Courtesy: Photo by Glenov Brankovic on Unsplash

ABC’s survey — conducted Sept. 22 to Oct. 6 — found that the average construction backlog remained unchanged at 8.5 months in September, matching August levels. However, the composition of that backlog is shifting.

Over the past year, infrastructure-related work has been the only sector to significantly expand contractor pipelines, while commercial and institutional projects have tapered off amid financing challenges and waning private investment.

Contractor sentiment told a mixed story. ABC reported improving profit margin and staffing expectations, but declining sales outlooks, indicating that firms are confident about execution but uncertain about new deal flow.

ABC Chief Economist Anirban Basu said the resilience is largely due to two strong forces holding up the industry.

“Falling industrywide employment, a dearth of job openings and ongoing decreases in construction spending have not diminished ABC contractor member backlog or confidence,” said Basu. “This stability primarily stems from two sources.”

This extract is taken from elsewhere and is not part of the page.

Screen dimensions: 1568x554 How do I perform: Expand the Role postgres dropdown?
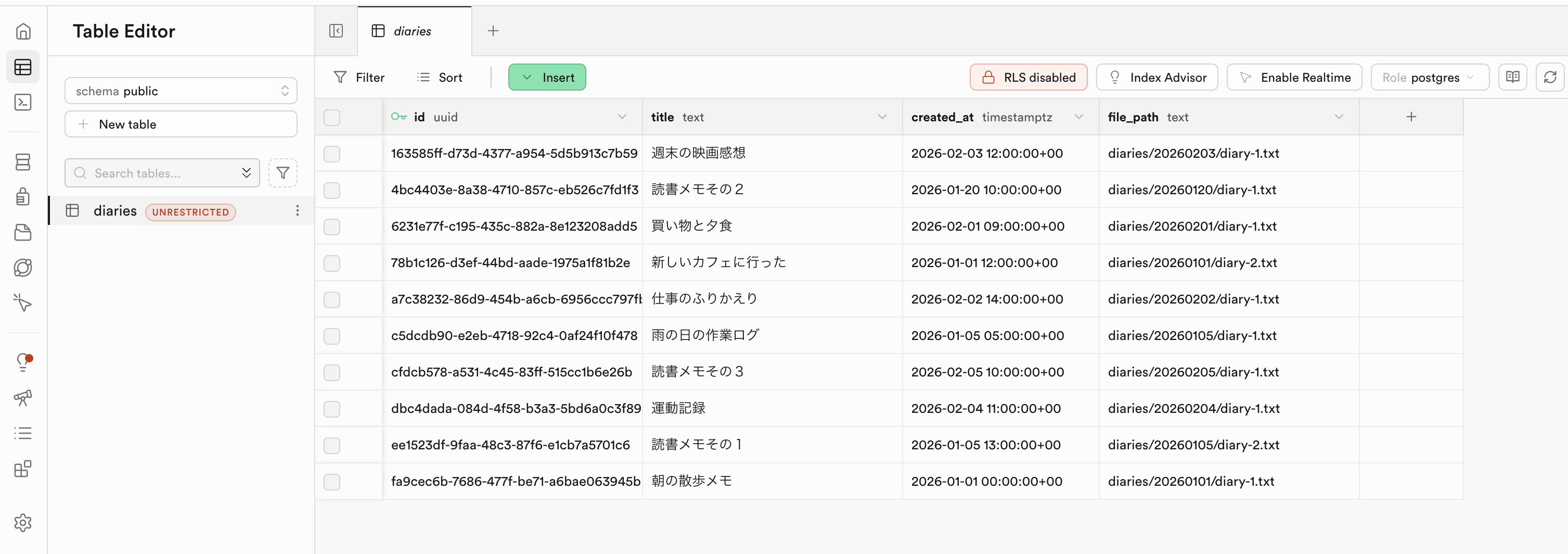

First, federal, state and local agencies continue to push forward with transportation, utilities and public facility upgrades backed by Infrastructure Investment and Jobs Act (IIJA) and other federal programs. That funding has insulated many contractors from private market volatility.

However, there’s a new risk on the horizon. The federal government shutdown, which began Oct. 1 and overlapped with the survey period, could cause disruptions to projects that rely entirely on federal appropriations. ABC reported that infrastructure backlog dipped by 1.7 months compared to the previous report, though it still sits 1.6 months higher than this time last year, suggesting long-term confidence remains strong.

The second major growth driver is the explosion of data center construction, powered by cloud expansion, AI adoption and edge computing.

“Approximately 1 in 5 contractors was under contract to work on a data center project in September,” said Basu. “While that’s a slightly lower share than in August, contractors that have data center work had significantly higher backlog than those who did not.”

According to the report, data center specialists are reporting close to 12 months of backlog, substantially higher than the 8-month average among contractors without digital infrastructure contracts. Industry analysts say hyperscalers like Amazon Web Services, Microsoft, Meta and Google are driving a record wave of large-scale server campus development, often taxing local utility grids and triggering fast-tracked permitting in emerging tech hubs like Ohio, Virginia, Texas and Arizona.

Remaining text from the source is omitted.